| Abstract/Notes |
Background: To the authors’ knowledge, this is the first paper to conduct a scoping review of the literature examining the reported ratios between cervical spinal adjustments or manipulation (CeSAM) and cervical vascular accidents (CeVA). This review highlights how several authors have cited pre-existing ratios in their own calculations, sometimes without recalculating based on primary data. Furthermore, the paper addresses the diverse and often inconsistent acronyms used in the literature, contextualising them within their relevant anatomical structures, particularly in relation to the cervical spine and the Circle of Willis.
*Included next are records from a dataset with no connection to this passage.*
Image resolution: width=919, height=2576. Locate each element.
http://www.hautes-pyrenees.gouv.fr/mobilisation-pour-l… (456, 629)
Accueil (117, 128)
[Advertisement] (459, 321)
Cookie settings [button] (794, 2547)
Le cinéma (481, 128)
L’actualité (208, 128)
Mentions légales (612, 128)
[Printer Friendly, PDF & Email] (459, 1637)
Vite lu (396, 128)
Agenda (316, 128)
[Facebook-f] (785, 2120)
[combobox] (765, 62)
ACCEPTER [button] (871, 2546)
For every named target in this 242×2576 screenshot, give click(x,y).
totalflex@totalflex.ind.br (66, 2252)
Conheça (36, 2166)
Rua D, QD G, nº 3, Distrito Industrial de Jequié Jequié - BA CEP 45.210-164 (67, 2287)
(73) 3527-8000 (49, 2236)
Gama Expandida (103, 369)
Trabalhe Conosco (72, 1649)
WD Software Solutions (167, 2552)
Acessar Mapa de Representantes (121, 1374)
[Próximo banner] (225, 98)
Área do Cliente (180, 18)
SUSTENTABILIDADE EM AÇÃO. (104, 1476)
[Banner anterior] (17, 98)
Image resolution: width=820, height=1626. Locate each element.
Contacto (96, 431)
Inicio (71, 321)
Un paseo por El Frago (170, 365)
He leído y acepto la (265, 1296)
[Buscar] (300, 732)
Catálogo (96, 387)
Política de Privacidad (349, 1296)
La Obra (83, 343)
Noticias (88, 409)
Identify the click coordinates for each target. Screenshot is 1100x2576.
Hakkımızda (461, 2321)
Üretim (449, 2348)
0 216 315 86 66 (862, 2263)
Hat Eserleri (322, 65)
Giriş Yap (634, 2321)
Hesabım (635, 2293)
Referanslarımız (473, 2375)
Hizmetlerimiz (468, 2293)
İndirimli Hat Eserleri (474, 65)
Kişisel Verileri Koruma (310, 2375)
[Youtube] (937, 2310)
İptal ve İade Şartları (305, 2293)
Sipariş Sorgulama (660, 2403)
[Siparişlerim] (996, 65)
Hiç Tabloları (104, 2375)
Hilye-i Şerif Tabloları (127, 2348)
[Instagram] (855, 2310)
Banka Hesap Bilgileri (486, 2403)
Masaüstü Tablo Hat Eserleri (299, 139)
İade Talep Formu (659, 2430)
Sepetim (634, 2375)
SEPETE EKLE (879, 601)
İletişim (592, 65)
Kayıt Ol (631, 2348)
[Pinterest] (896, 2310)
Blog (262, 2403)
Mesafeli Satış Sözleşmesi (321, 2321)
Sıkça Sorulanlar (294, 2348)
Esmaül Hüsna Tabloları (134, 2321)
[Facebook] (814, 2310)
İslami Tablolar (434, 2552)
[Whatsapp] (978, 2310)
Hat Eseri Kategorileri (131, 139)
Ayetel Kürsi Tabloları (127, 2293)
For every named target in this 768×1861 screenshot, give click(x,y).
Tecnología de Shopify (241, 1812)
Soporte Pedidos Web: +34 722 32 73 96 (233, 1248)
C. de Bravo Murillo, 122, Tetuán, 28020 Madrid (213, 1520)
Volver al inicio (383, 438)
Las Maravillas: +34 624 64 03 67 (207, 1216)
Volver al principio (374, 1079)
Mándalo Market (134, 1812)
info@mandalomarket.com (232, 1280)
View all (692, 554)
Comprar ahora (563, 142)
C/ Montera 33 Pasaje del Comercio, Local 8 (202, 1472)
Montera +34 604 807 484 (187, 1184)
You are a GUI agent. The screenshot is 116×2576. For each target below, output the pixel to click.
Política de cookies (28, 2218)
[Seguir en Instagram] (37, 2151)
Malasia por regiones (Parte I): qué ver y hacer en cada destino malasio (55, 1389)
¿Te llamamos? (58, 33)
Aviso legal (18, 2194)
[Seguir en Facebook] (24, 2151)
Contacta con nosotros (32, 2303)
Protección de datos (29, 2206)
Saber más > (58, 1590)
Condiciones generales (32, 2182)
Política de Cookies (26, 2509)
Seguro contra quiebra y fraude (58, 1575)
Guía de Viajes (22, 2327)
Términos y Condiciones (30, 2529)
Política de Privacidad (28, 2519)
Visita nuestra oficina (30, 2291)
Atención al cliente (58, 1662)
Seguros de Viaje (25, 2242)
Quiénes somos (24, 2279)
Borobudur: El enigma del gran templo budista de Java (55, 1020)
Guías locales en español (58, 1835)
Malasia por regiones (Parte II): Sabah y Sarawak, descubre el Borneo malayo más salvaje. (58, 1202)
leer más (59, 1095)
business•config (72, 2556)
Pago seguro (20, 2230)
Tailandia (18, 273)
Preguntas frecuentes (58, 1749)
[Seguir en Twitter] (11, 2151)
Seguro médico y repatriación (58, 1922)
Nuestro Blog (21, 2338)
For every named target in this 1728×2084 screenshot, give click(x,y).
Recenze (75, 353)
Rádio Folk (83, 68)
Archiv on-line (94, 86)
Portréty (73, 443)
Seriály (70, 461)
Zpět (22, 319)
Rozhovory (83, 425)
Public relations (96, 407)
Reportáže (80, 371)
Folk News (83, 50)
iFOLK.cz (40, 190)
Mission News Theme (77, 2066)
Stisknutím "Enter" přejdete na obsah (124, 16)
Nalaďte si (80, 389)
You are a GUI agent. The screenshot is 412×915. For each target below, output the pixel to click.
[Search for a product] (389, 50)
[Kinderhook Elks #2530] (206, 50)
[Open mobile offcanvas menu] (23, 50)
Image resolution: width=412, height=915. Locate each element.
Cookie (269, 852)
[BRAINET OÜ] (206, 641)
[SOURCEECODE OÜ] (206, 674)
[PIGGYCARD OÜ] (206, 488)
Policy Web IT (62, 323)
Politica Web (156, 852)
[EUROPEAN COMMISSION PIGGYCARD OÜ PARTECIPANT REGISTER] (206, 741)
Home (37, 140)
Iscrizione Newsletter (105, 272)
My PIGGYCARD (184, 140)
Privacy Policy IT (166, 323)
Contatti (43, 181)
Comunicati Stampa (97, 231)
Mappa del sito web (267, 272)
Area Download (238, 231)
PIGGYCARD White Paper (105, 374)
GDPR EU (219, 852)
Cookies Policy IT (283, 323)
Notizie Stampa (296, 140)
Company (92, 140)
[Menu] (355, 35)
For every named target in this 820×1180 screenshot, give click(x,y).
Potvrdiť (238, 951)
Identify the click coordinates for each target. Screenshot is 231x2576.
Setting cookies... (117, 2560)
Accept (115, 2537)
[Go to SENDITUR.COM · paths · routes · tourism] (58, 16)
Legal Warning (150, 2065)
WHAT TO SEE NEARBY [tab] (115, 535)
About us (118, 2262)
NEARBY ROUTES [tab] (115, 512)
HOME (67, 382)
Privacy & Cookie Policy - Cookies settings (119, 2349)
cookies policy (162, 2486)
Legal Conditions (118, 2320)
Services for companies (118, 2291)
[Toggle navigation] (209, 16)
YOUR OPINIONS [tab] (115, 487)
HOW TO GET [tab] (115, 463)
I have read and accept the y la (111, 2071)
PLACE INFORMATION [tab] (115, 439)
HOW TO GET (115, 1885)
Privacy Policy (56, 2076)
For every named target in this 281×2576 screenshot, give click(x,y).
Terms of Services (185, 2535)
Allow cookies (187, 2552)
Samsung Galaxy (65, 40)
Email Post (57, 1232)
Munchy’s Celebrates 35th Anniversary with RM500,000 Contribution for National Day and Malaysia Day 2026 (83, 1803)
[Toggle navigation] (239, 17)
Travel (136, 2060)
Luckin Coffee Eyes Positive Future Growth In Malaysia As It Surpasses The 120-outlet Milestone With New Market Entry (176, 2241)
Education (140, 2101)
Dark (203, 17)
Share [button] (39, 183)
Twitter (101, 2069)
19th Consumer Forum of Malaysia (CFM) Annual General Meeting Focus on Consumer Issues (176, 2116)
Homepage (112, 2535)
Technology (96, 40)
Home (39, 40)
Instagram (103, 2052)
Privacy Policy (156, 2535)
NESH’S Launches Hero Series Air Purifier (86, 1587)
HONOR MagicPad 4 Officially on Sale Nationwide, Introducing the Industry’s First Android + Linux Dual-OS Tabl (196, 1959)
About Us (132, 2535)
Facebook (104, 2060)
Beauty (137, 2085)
Intervention: Sixteen distinct acronyms associated with cervical vascular accidents (CeVA) have been identified in the literature. This paper provides an anatomical overview of the cervical vascular system—focusing on the vertebral and carotid arteries, and the Circle of Willis—followed by an analysis of how these acronyms have been applied. All peer-reviewed publications presenting incidence or risk ratios linking CeSAM to CeVA were reviewed and synthesised. A summary table presents the primary practitioners involved in each study alongside the associated ratios reported.
Outcome: This review presents the currently available literature reporting ratios or frequencies of cervical vascular accidents in association with cervical spinal manipulation. It distinguishes between primary ratios, calculated directly from empirical data, and secondary ratios, where authors have cited figures from prior studies. Reported incidence rates in the literature vary widely, ranging from 1 per 4,500 treatments to 1 per 5.85 million manipulations. These figures are contrasted with the spontaneous incidence of cervical artery dissection in the general population, estimated between 1 and 3 per 100,000 people annually, highlighting the uncertainty and inconsistency in the data.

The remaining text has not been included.